After discussion, the research team agreed to stop the vouchers being sent automatically to anyone joining the study and being randomised and it was agreed to remove the imposter participants from the dataset.
Randomisation
Overall, 230 people visited the study website, 133 consented to take part, and 85 were randomised (85% of initial target sample size), as shown in Fig. 2. Two female participants formally withdrew from the study (one did not like the pacing app and the other did not have sufficient time to participate).
Twenty-one participants were randomly allocated to each of the pacing video, pacing book, and usual care arms, and 22 participants were randomly allocated to receive the pacing app (Fig. 2). Participant characteristics were well balanced in terms of age, sex, and fatigue severity (Table 1).
Data collection
Patient reported outcomes measures (PROMs)

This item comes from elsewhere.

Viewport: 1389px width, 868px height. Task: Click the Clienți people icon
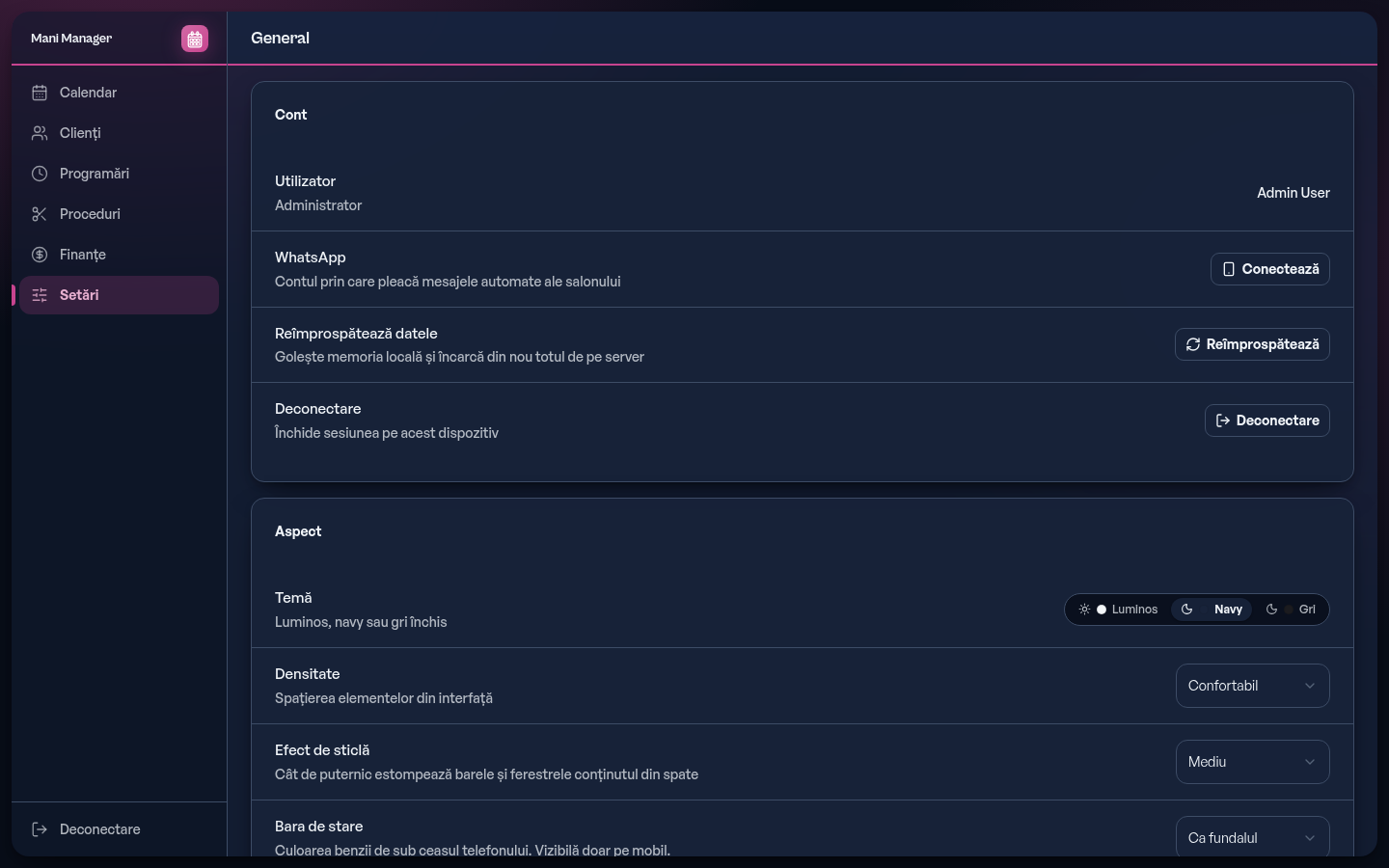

All participants completed the ‘Questions about you’ questionnaire (questionnaire which includes health and demographics questions) and the Symptom Burden Questionnaire™-Long COVID (SBQ™-LC) at baseline as it was a requirement to be randomised to one of the four study arms. Seventy-eight (91.7%) completed the remaining patient-reported outcome measures (PROMs) (Table 2). Following baseline data collection, and following randomisation just over half of participants completed the PROMs at weeks 4 and 8 (n = 44) and just under half completed the PROMs at week 12 (n = 38).
Healthcare resource use
The healthcare resource use questionnaire asked about whether patients had used any types of healthcare services (either via a face-to-face visit, or via telephone or video call) in the last three months. In total, 79 of the 85 participants (92.9%) completed the healthcare services use questionnaire at baseline. This decreased by over 50% at the follow-up, with 38 of the 85 participants (44.7%) at Week 12 completed the questionnaire. Most of the participants who had completed the questionnaire at baseline had used healthcare services at least once (n = 75, 94.9%). Healthcare resource use, which was related to both primary and secondary care, was collected. Data collection on the volume of healthcare service use (i.e., how many times a service has been used) was not fully captured, with 13% of participants at baseline and 11% of participants at follow-up reporting having used healthcare services but not providing further details. GP visits/calls and Long COVID clinics were the services most frequently accessed.

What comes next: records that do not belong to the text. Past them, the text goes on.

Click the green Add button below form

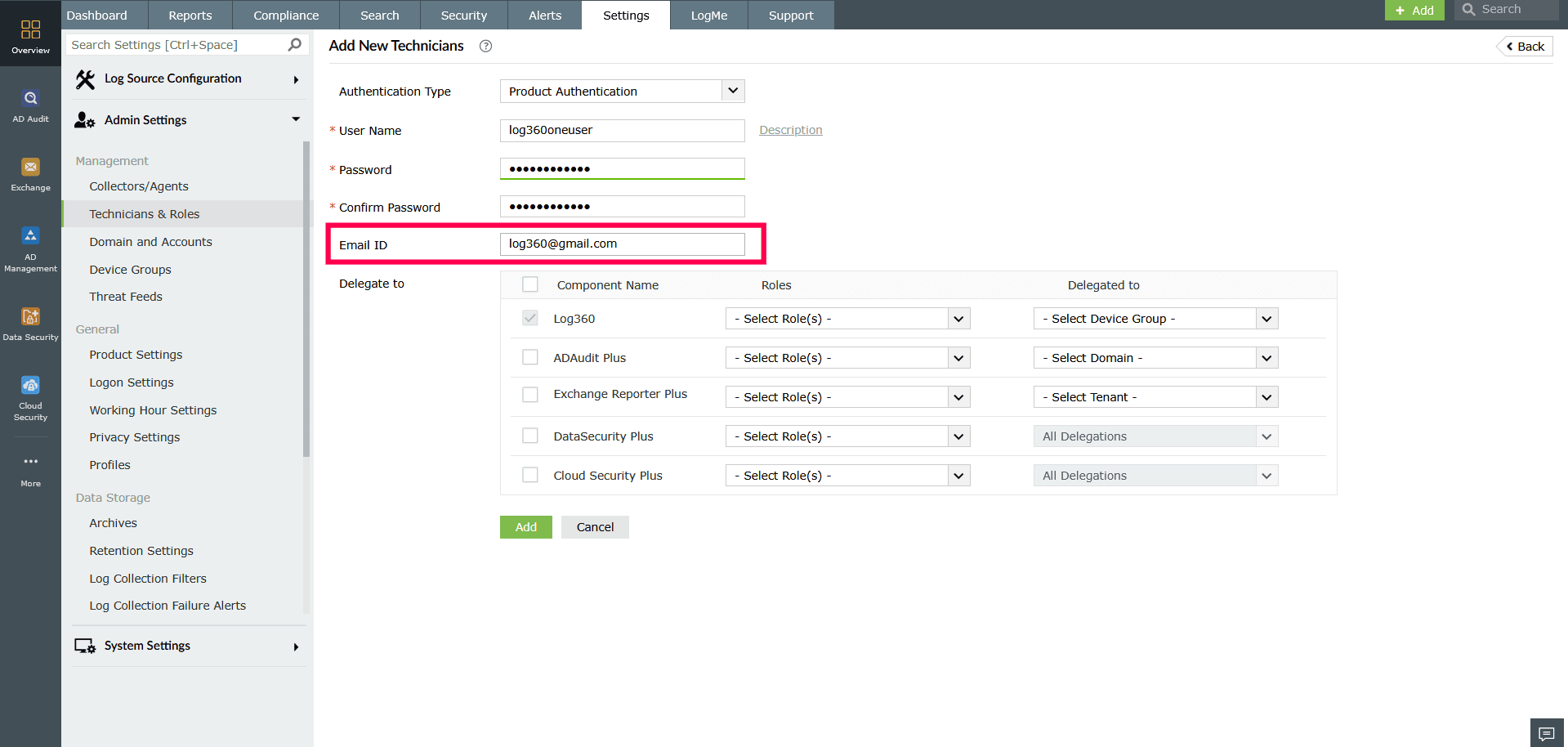(526, 527)
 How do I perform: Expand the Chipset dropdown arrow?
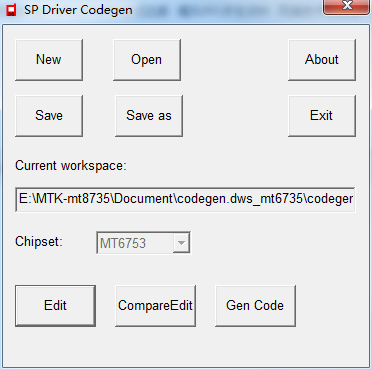click(181, 243)
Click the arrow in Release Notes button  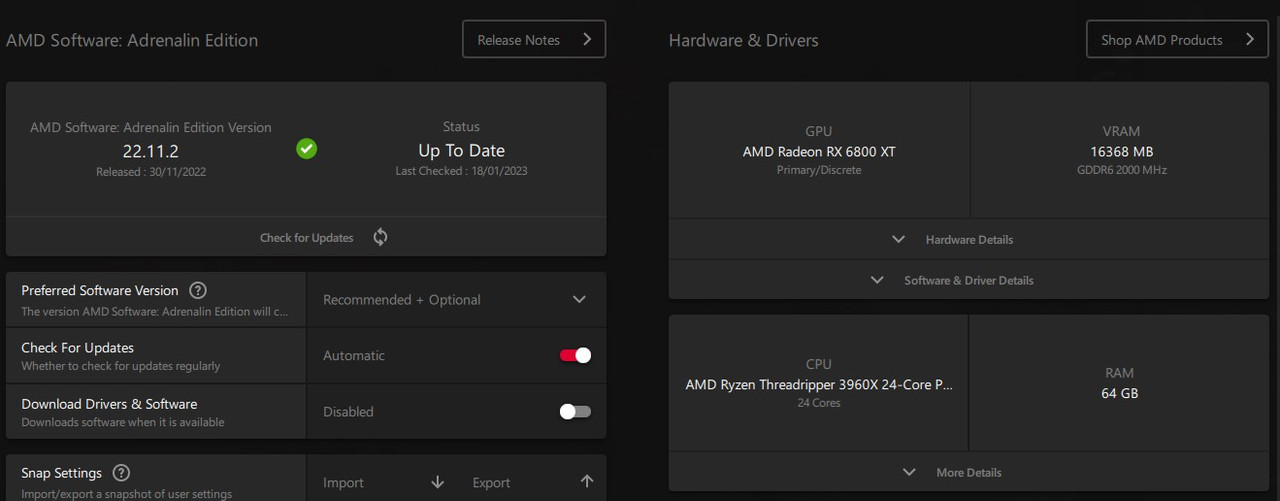(587, 40)
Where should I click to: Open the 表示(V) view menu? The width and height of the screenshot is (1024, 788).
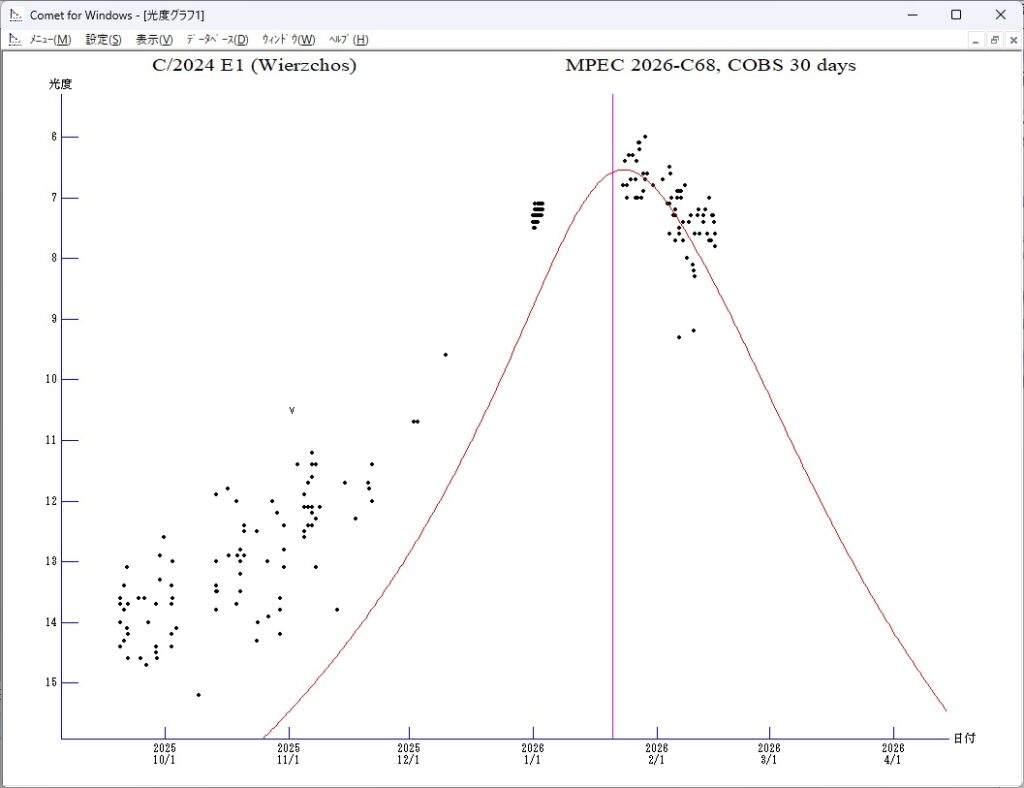pyautogui.click(x=154, y=39)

Similarly, results show that 79 of the 85 participants (92.9%) completed the questionnaire on the prescription use and the questionnaire related to private costs (non-prescription medication use/work productivity) at baseline; 38 of the 85 participants (44.7%) at week 12 completed these questionnaires. At baseline, over half the participants reported using prescriptions and having private costs (non-prescription/productivity) at baseline (n = 45, 52.9% and n = 59, 69.4% respectively) (Table 3). Data on lost working hours and time off work can be used to estimate the cost of sickness absence.
Feasibility questionnaire
The feasibility questionnaire was completed by 28 participants at Week 12 and showed that most of participants who had completed the questionnaire (n = 24, 85.7%) had used the interventions at least once. Fewer participants allocated to the pacing app group used the intervention than in the other intervention arms. The pacing book was read three or more times over a period of at least 2 weeks by eight of the nine participants who had used it (Table 4). Of the participants who had watched the video (n = 10), three participants had done so over a period of at least 2 weeks and on average 1.8 times. The pacing app was used daily for 3 months by four of the five participants (80%) who had used it.
Qualitative findings
Qualitative interviews were used to explore participant views on all aspects of platform trial design and implementation. Nineteen participants in the study and two people who consented but were not randomised were interviewed. Participants were generally motivated to take part in the study to support research, even if the outcome was not successful:
We don’t know what’s going on. So the more research, even if it’s negative, the more research the better (Participant 20)
When asked whether the vouchers received after each timepoint were a reason for taking part, the consensus was that it was appreciated but not the main motivation for participation.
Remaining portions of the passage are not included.